Stored items
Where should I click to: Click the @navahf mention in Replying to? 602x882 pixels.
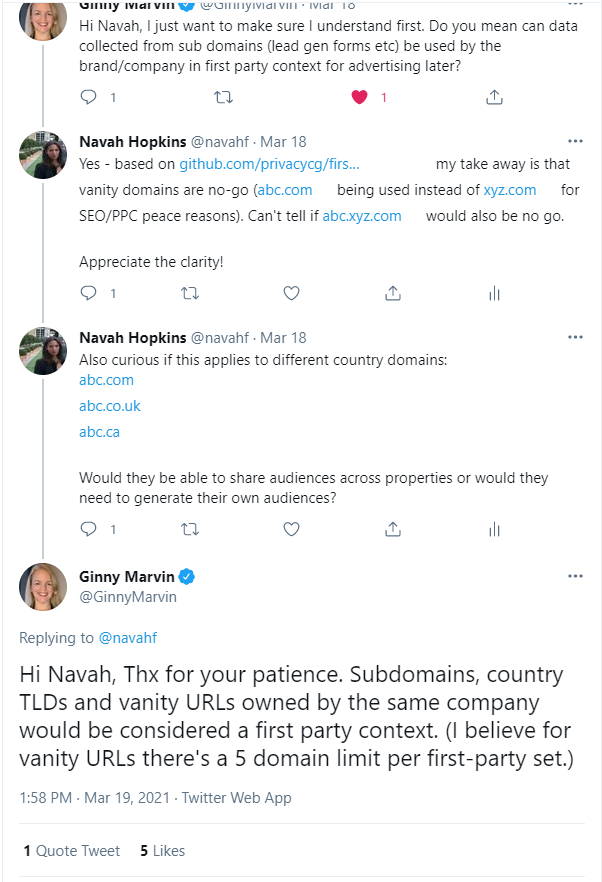pyautogui.click(x=128, y=635)
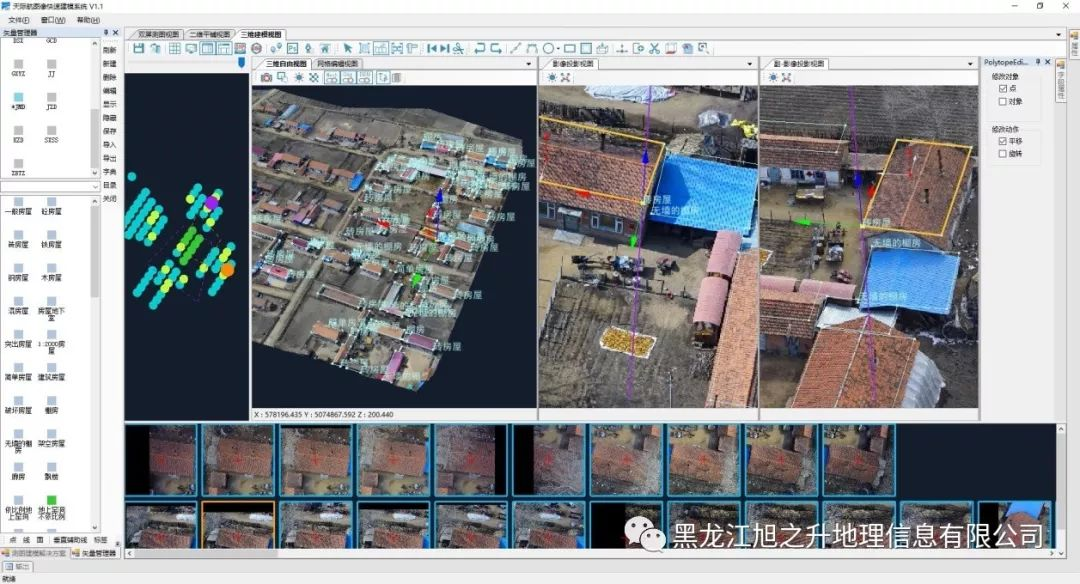Open the dropdown of 副-影像投影视图 panel

[968, 62]
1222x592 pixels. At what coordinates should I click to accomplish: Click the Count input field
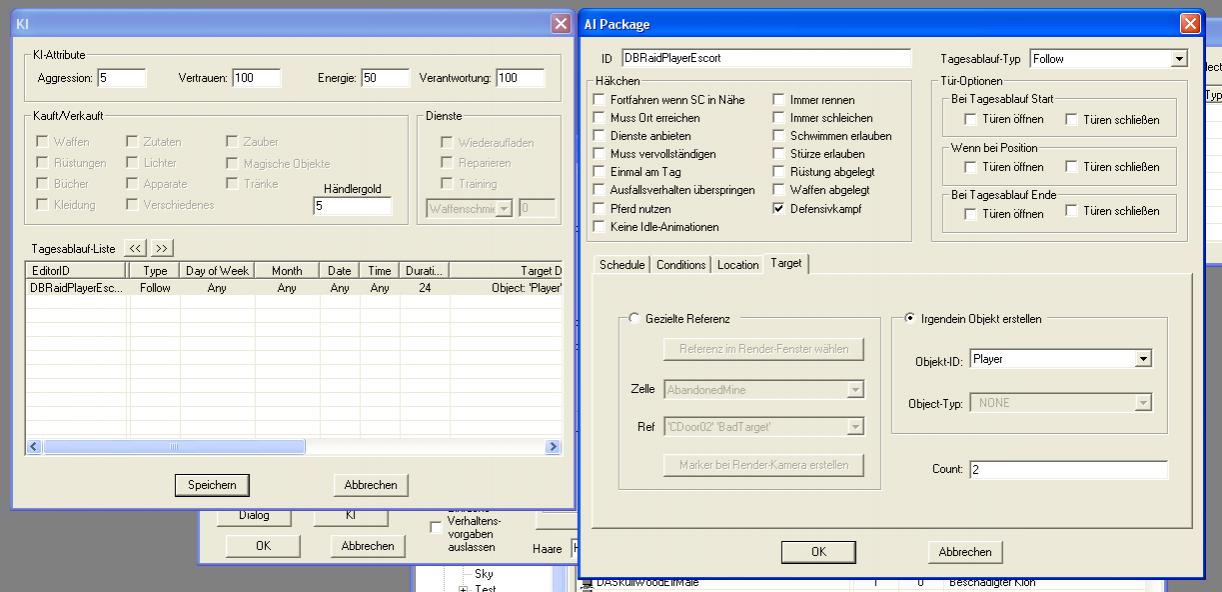pos(1067,470)
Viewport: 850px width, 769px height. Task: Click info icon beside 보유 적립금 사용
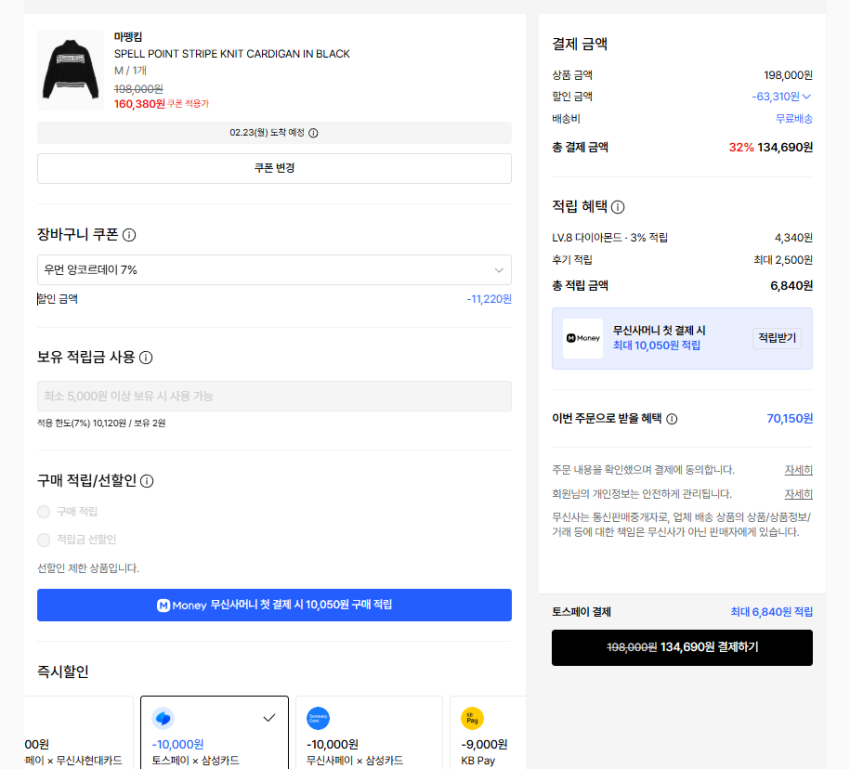[146, 358]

▶ **Task requirements**: Your reply should consist of the data, transcribed exactly, and should hold no pictures.

▶ **Solution below**:
Where should I click to: Click the @navahf mention in Replying to? 602x882 pixels.
pyautogui.click(x=128, y=635)
Open the dropdown of 副-影像投影视图 panel

[968, 62]
1222x592 pixels. At what coordinates should I click to accomplish: Click the Count input field
pos(1067,470)
Viewport: 850px width, 769px height. Task: Click info icon beside 보유 적립금 사용
[146, 358]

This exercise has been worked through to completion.